Drohende Umweltkatastrophe in Florida zunächst gebannt

Welt / 07.04.2021 • 22:20 Uhr / 2 Minuten Lesezeit
In dem Becken befinden sich 1,1 Milliarden Liter belastete Abwässer. rts
In dem Becken befinden sich 1,1 Milliarden Liter belastete Abwässer. rts

Tampa Die Gefahr einer Umweltkatastrophe durch ein Leck im Abwasserbecken eines früheren Phosphat- und Düngemittelwerks im US-Bundesstaat Florida ist vorerst gebannt. Der Riss sei zwar nicht abgedichtet worden, die Situation aber unter Kontrolle, teilten die Behörden im Bezirk Manatee mit. Mehrere Hundert Millionen Liter der mit Phosphor und Stickstoff belasteten Abwässer hätten abgepumpt werden können, um Druck von der Beckenwand zu nehmen. Nun soll eine teure Sanierung folgen.

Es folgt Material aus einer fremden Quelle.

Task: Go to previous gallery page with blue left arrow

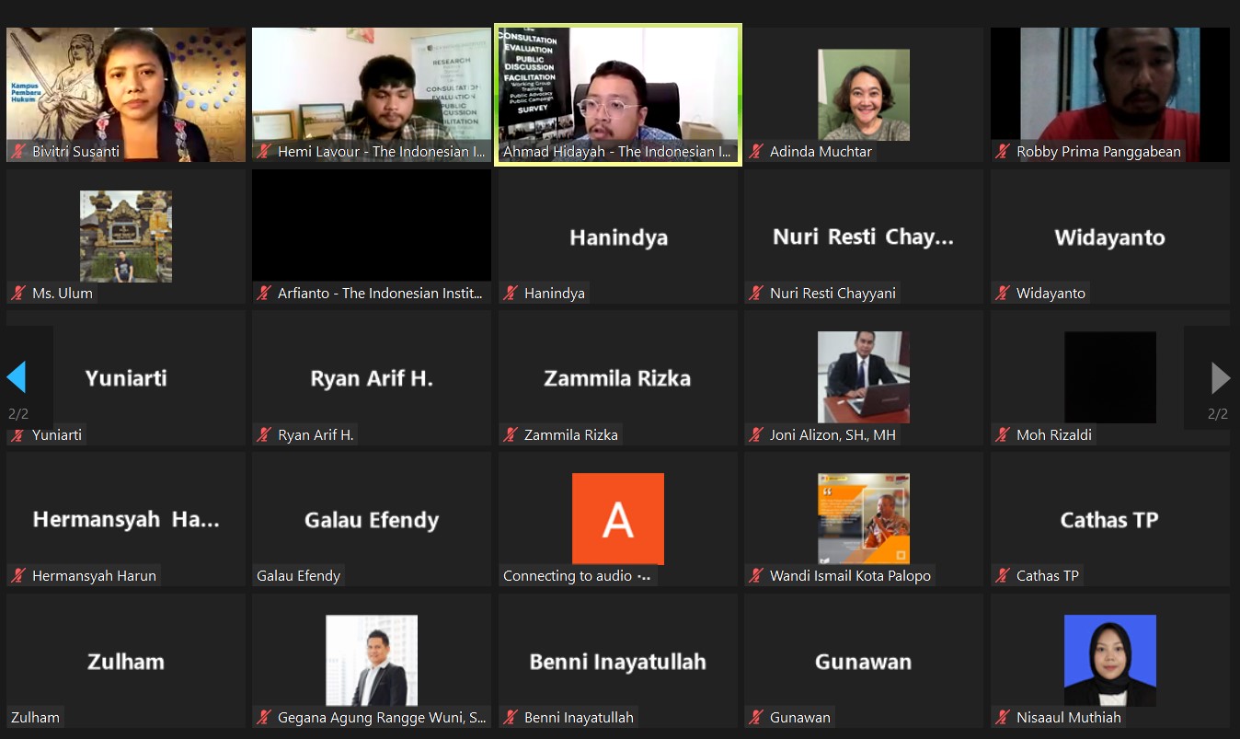Action: (x=17, y=377)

Die zuständige Behörde im Bezirk Manatee, südlich von Tampa, hob einen Evakuierungsbefehl für rund 300 Häuser und Betriebe in der Gegend auf. Einige Straßen sollten aus Sicherheitsgründen zunächst weiter gesperrt bleiben. Es gebe aber keine Einschränkungen für Anrainer, die in ihre Häuser zurückkehren, oder für Unternehmen, die ihren Betrieb wieder aufnehmen, erklärte der Direktor für öffentliche Sicherheit, Jacob Saur am Mittwoch.